Яков открыл глаза и обнаружил, что сидит в гостиной на диване, рядом с ним молитвенник Ливенов, а на его руке перстень князя Ливена… Ему приснился довольно странный сон. Он помнил свой сон… до мельчайших подробностей — в нем Его Сиятельство князь Дмитрий Александрович Ливен просил своего брата Павла отдать свой перстень Фаберже, чтоб тот переделал его.

— Павел, я хочу, чтоб Яков носил мой перстень с полным на то правом. В таком виде как сейчас, он, конечно, права не имеет, ведь он не князь. Но он мой сын, и я хочу, чтоб этот перстень был его, чтоб он мог надевать его и показывать тем самым, что он из Ливенов.

— А если он откажется носить его? Если он не захочет иметь никакого отношения к Ливенам?

— Ну так сделай так, чтоб захотел! Убеди его! Чтоб ты да не смог кого-то убедить… Я очень хочу, чтоб он почувствовал свою принадлежность к Ливенам…

— Думаю, со своим желанием ты опоздал… лет на двадцать… — жестко сказал Павел. — После смерти отца ты мог попытаться сделать это.

— Но ты же теперь знаешь про обстоятельства…

— Знаю. Но ты не дал своему сыну даже шанса самому решить, хотел бы ли он этого… быть Ливеном… Или хотя бы знать, что ты — его отец… пусть даже такой…

— По-твоему, я никудышный отец?





— По-моему, ты ему вообще не отец… Ты абсолютно чужой человек, на которого, как ты говоришь, он похож как две капли воды, и который все же не будучи… полным подонком, взял на себя некоторые обязательства по его воспитанию…

— Павел, это жестоко, — тяжело вздохнул Дмитрий Александрович.

— Жестоко — это бросить своего сына, единственного сына, как ты мне сказал! Да, ты его выучил, но где ты был, когда ему было плохо, когда он нуждался в поддержке, добром слове или совете? Ты, думаю, сидел и жалел себя, какой ты несчастный… А он что, счастливый? Счастливый, что вырос как сирота при живом отце? Ладно бы у тебя их было две дюжины, и ты даже не помнил, от кого. Но единственный сын от Катеньки — единственной женщины, которую ты когда-то любил… сын, с которым у тебя даже не хватило духа познакомиться…

— Павел, я всегда любил Ясика, моего мальчика…
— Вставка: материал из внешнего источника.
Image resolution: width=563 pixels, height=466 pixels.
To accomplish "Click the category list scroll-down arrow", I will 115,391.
— А что ему от этой твоей любви? Ему нужен был отец, когда он был Ясиком, когда он стал Яковом, а затем Яковом Платоновичем. Да, Платоновичем, а не Дмитриевичем…

— Не думал от тебя такое услышать… — тихо произнес Дмитрий Александрович.
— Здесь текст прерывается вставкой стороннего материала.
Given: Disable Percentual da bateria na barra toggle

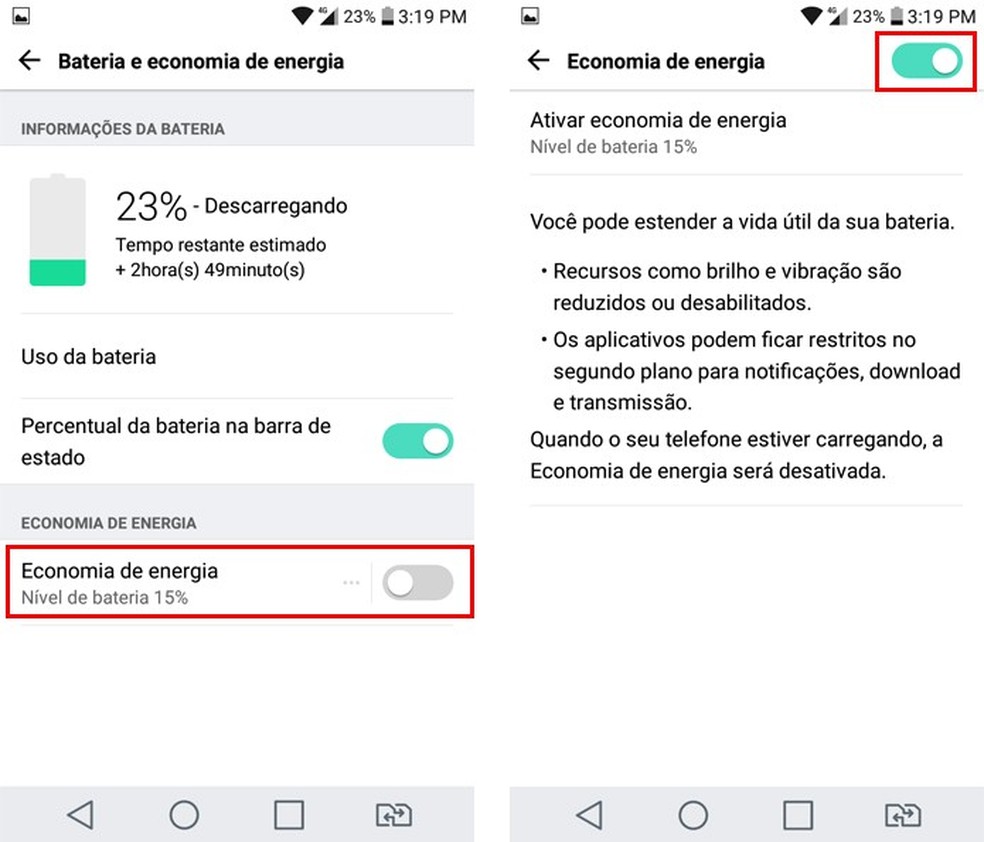Looking at the screenshot, I should 418,441.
— А я не думал, что услышу от тебя о существовании почти сорокалетнего сына, в чем даже мне ты… практически до самого последнего дня… не счел нужным признаться…

— Ну прости меня…

— Не мне тебя прощать. Тебя должен простить твой сын. Тот, который так тебя и не узнает… не посмотрит тебе в глаза… и не скажет все, что о тебе думает…

— Как бы я хотел увидеть его сейчас… но это невозможно…

— Да, это уже невозможно.

— Я… уже не доживу до того дня… когда он объявится… Он найдется… обязательно… Я не верю, что его больше нет… Я бы это почувствовал… Ты ведь встретишься с ним, сделаешь то, о чем я прошу… когда посчитаешь… что настало подходящее время…

— Да, сделаю. И я постараюсь, чтоб он стал мне, мне и Саше близким человеком… если уж ты не смог стать ему таким… Перстень Фаберже я потом отнесу, но когда отдам его твоему сыну… или скорее всего попытаюсь отдать… это уж как получится…

Естественно, это был сон. Но Якову Платоновичу стало интересно, насколько он мог соответствовать действительности… В его сне разговор Дмитрия Александровича и Павла не был… приятным. Он не был ссорой, но то, что Павел был зол на брата, было очевидным. Зол не потому, что у брата оказался внебрачный сын, а потому, что он скрывал его… Даже после того, как, по мнению Павла, у Дмитрия был шанс признаться сыну в своем отцовстве… и сделать попытку установить с ним хоть какие-то отношения… Такова была его первая реакция — злость и негодование… и он не посчитал нужным скрывать это… Он был резок с братом… не мог сдержаться даже в ситуации, когда тот был уже, можно сказать, одной ногой в могиле… Сам он не отказывался от племянника, наоборот, хотел, чтоб они стали близкими людьми… и делал все, чтоб это произошло… Однако Павел говорил, что несколько раз пытался написать ему, но не находил смелости… Как и его брат?.. Насколько Яков узнал Павла, тот не был нерешительным человеком, скорее наоборот… И тем не менее, он медлил с тем, чтоб рассказать некоему Штольману о том, что на самом деле он происходил из Ливенов… Подозревал, что Штольман будет совершенно не рад узнать об этом… что пошлет его самого и Сашу в лучшем случае к черту… а, вероятнее всего, куда подальше?